The worshipers walked out to a blue sky and a fresh cool breeze. The service had been helpful. They saw that their friends were safe. They congratulated the heroic efforts of the rescue workers. They wept as they recounted the names of those who were missing. Two of those missing faces smiled eerily from the posters hanging on the community bulletin board. They hugged Issac who worked on the 60th floor of tower two and embraced David who had been destined for San Francisco from Newark - one flight later than the San Francisco bound plane that crashed in Pennsylvania. It seemed as though everything was back together again. The healing process could begin. 

Just then a policeman started screaming, "Get back, get back!" He forcefully ushered the pedestrians away as police cars converged on the corner. Sirens whined in the distance. "Suspicious package," he screamed, "suspicious package." Things weren't really coming back together again after all. When life has been inexorably altered, the pain is not metabolized in a conversation. The healing occurs over the course of a lifetime. 

As families around the world faced the death of loved ones, communities everywhere face the death of a dream. There are no boundaries anymore. Turning a community's infrastructure against itself in an act of violent destruction demolishes the concept of safety. Consider the images that we witnessed. Someone just like anyone you knew they were dying and said goodbye to a mother or spouse on their cell phone. Others took their last breath without even knowing it. A national monument collapsed into rubble. People tumbled high in the sky. Children in daycare screamed for mothers who may never be found. People covered in ash walked like mummies from behind walls of smoke. 
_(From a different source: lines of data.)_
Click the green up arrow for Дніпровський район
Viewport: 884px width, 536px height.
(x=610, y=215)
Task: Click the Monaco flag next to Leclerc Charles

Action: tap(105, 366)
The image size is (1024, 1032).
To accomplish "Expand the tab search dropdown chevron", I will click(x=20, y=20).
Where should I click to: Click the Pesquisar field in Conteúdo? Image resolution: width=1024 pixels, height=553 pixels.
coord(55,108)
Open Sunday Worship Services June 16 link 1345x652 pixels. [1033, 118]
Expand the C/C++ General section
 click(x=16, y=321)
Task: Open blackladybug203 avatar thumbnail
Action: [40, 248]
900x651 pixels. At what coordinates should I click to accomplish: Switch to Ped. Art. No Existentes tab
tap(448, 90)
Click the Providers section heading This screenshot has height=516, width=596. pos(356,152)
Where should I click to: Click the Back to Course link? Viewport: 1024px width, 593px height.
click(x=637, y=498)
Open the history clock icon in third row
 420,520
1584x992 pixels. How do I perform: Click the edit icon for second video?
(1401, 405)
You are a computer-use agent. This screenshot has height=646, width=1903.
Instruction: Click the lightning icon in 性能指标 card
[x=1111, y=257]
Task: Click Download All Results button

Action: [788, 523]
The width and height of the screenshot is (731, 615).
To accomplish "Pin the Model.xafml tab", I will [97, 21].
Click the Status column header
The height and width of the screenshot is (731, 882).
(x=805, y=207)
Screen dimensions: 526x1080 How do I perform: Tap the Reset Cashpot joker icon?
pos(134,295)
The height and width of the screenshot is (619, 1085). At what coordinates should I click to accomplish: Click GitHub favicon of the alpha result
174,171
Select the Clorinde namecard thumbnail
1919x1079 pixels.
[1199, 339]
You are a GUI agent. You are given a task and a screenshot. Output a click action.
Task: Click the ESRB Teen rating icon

This type of destruction causes a severe and short-term split in consciousness. People react to trauma by organizing around two polar extremes: a need to be active or an almost hypnotic paralysis. While some people will feel depressed, sad, and lethargic and irritable, others will be bringing flowers to the local firehouse and delivering supplies to the rescue workers. On one corner a group of people will sing "God Bless America" by candlelight, tears streaming down their faces. On another corner a man wears a sign around his neck, "Dana will you marry me?" (She said yes.) Funerals are being prepared. Restaurants are open for business. The financial industry is back to work. Yet business card after business card lie discarded in a pile of rumble where two majestic towers once stood. 

Overtime, denial will set in and balance will recur. There will be less energy to act and, conversely, less lethargic depression. The human psyche will create the illusion that this event was somehow manageable, that it wasn't so bad. People will feel relief that ONLY 6,000 people may have perished. This denial is a necessary and important aspect of recovery. If people couldn't create distance between themselves and the event they would be too overwhelmed to begin rebuilding. Denial enables people to stabilize and structure their lives. People will stock their refrigerators, protect their homes, return to work and remain close to family members and loved ones. They express sadness and mourning in communal situations. They may shy away from meetings set up with mental health workers. Many people, even those who have been closely impacted, will find it nearly impossible to fully integrate what has happened. Most will attempt to behave as if everything is okay. 

This doesn't mean that things are okay for an individual or a community. People's first concern is to replace the structure and stability of their lives. Only when they feel relatively safe from another attack will people have the energy and psychic tolerance for the deeper healing. A terrorist assault cannot be processed in the moment. It takes, a year, or years, of living in the world to usefully heal from its impact. 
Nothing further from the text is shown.